TO BE DONE> Reproduce each of the items below line for line, leaving out the pictures.

GIVEN ENTRIES>

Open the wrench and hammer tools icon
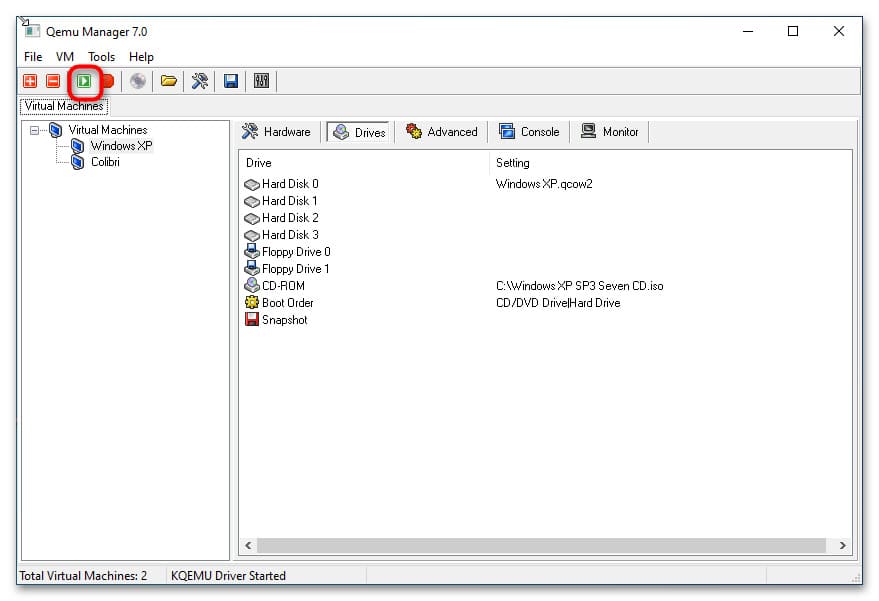The width and height of the screenshot is (879, 601). click(200, 81)
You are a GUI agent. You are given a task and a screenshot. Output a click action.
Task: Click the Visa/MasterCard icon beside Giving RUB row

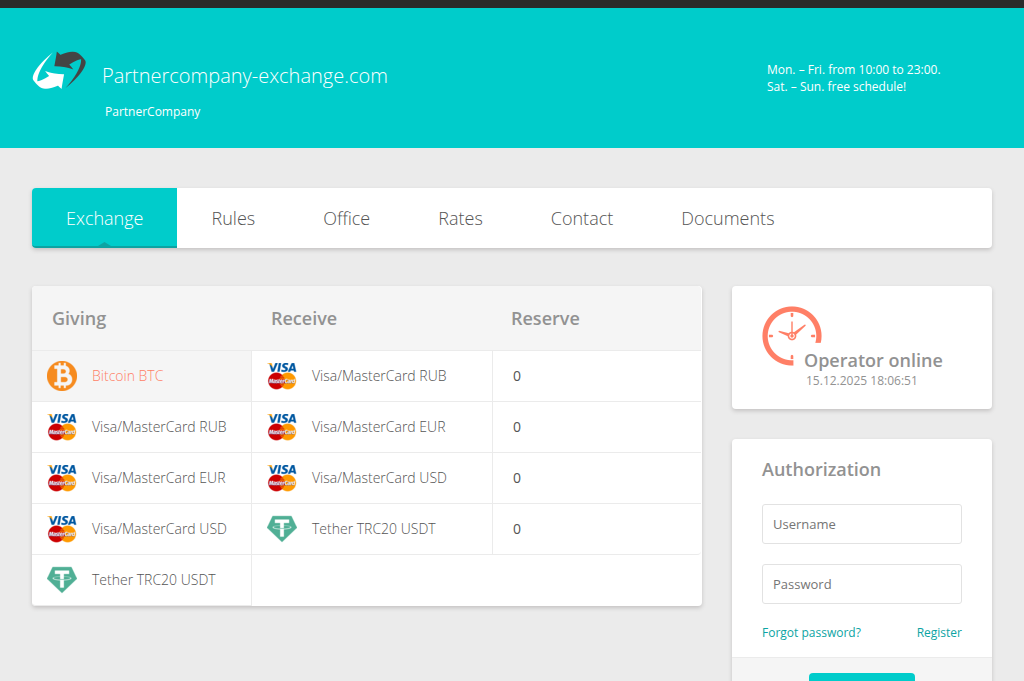tap(61, 427)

SOLUTION FOR THIS EXERCISE>
Open the wrench and hammer tools icon
The width and height of the screenshot is (879, 601). click(200, 81)
You are a GUI agent. You are given a task and a screenshot. Output a click action.
Task: Click the Visa/MasterCard icon beside Giving RUB row

tap(61, 427)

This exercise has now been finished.